Julia
Después de estar casi una semana entera trabajando en la floristería, he descubierto dos verdades absolutas: la primera es que existen tantas variedades de orquídeas que pronto perderé la cabeza y la segunda, que si eso no me hace enloquecer, lo harán las exigencias de los clientes.
Me pregunto si haré yo lo mismo en los comercios, si desquiciaré al personal sin darme cuenta con peticiones absurdas que les hagan perder su tiempo. Si es así, dejaré de hacerlo. Estar al otro lado del mostrador es mucho más difícil de lo que parecía desde fuera.
Solo trabajo por las mañanas, y antes del mediodía tengo una pausa que aprovecho para darle vueltas al libro de Artem. Estoy a punto de terminarlo.
Después tendré que trabajar mucho antes de ponerle el verdadero punto final, pero escribir el último capítulo será todo un logro para mí y estoy tan entusiasmada como asustada.
Estoy a punto de terminar mi turno cuando la veo entrar. Su pelo rojo contrasta con el verde que envuelve el lugar. Lleva unos pantalones cortos que dejan al descubierto un par de piernas interminables y una camiseta corta y desgarrada que apenas le tapa el estómago.
Avanza con paso firme y seguro, como si el suelo que pisara le perteneciera, mientras alza el rostro y mira a su alrededor, contemplando los árboles de interior que extienden sus ramas hacia el techo y las jardineras que cuelgan de finas cadenas.

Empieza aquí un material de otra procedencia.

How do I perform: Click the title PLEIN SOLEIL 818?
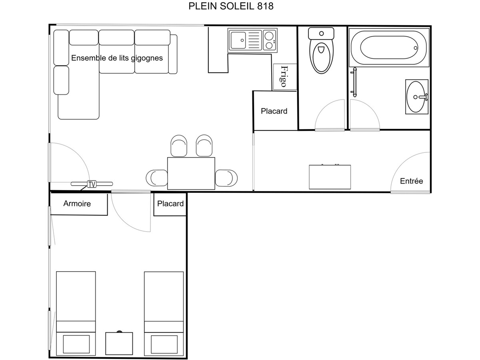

El cliente al que estoy atendiendo deja de hablar en cuanto llega a su lado y se apoya en el mostrador con despreocupación. Se queda mirándola embobado, igual que yo.
Lena me dedica una sonrisa cálida y me hace un gesto disimulado para recordarme que tengo clientes.
Me aclaro la garganta y me obligo a dejar de prestarle atención para volver con el joven que intenta pedirme algo.
—¿Decías? —pregunto, con amabilidad.
—Ah… Eh… Bueno, tengo para rato, así que no me importa que pase ella
—declara y mira a Lena.Esta esboza una sonrisa y se adelanta sin miramientos.
—Quiero una flor.
Estoy a punto de decirle que deje de hacer tonterías cuando mi jefa aparece de la trastienda.
—Me has oído, ¿verdad? —insiste, a sabiendas de que no replicaré.
Le dedico una mirada que promete tormenta después y me resigno.
Tomo aire.—¿Y qué flor quieres?
Ella me dedica una sonrisa victoriosa al comprender que estoy jugando su juego y se echa un poco hacia atrás mientras observa a su alrededor.
El cliente que le ha cedido su turno no pierde detalle de cada uno de sus movimientos.
—No lo sé —murmura—. Hay tanto donde elegir. ¿Qué me recomiendas?
—Eso depende de para qué la quieras.
Vuelve a dar un paso adelante y se apoya en el mostrador. Su mirada se oscurece un poco con una chispa de travesura y me doy cuenta, al instante, de que conozco esa expresión.
Es la misma que vi aquella primera noche en Le Perchoir, cuando me contó la historia de Madame Alet y todo el mundo se esfumó mientras ella me tocaba, susurraba y acaparaba todos mis sentidos.
Aquel día me hizo sentir como si nada más importara, solo yo. Solo las dos.
—Se la voy a regalar a mi novia —dice, tan tranquila.